Zogenaamde "Schans van de Ruiter", ten zuidwesten aan het begin van de "Dodengang". Oost-west georiënteerde en opgehoogde verdedigingsstelling bestaande uit twee evenwijdige loopgraven waarbij de ene loopgraaf boven de andere is geplaatst. Borstweringen evenveens uit zakjes gevuld met kiftbeton. Voorts labyrint van onder meer trappen, aarden plateaus, betonnen doorgangen, observatieposten en bunkers in geprefabriceerde betonblokken en monolietbeton.

Zogenaamde Demarcatiepaal nummer 12 opgesteld ten noorden van de "Dodengang".
Deze demarcatiepaal is één van de 22 demarcatiepalen die door de "Koninklijke Touring Club van België" in 1921 werden opgericht om de verste opmars van de Duitse troepen op nationale bodem te markeren. De oorspronkelijke tekst "hier werd de overweldiger tot staan gebracht" en de Engelse en Franse vertaling werden tijdens de Tweede Wereldoorlog door de Duitse bezetter weggehakt.

Opdracht
Neem het fragment over de Dodengang woordelijk over. Begin bij de woorden "Zogenaamde Demarcatiepaal nummer" en stop na "Duitse bezetter weggehakt.". Het materiaal hierna is afkomstig uit een andere bron.

Beschikbare gegevens
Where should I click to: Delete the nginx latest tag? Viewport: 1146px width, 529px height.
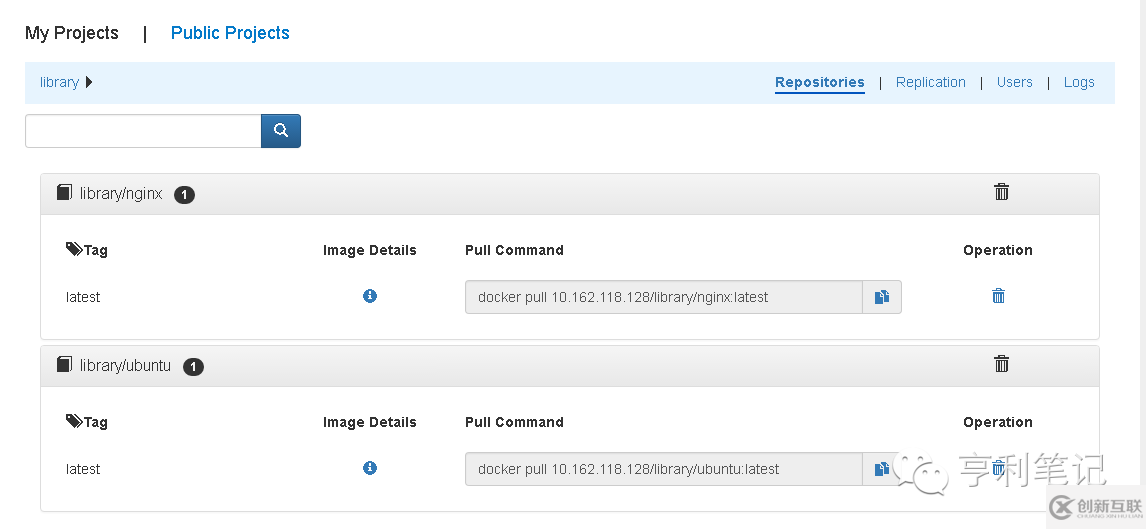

Oplossing
Zogenaamde Demarcatiepaal nummer 12 opgesteld ten noorden van de "Dodengang".
Deze demarcatiepaal is één van de 22 demarcatiepalen die door de "Koninklijke Touring Club van België" in 1921 werden opgericht om de verste opmars van de Duitse troepen op nationale bodem te markeren. De oorspronkelijke tekst "hier werd de overweldiger tot staan gebracht" en de Engelse en Franse vertaling werden tijdens de Tweede Wereldoorlog door de Duitse bezetter weggehakt.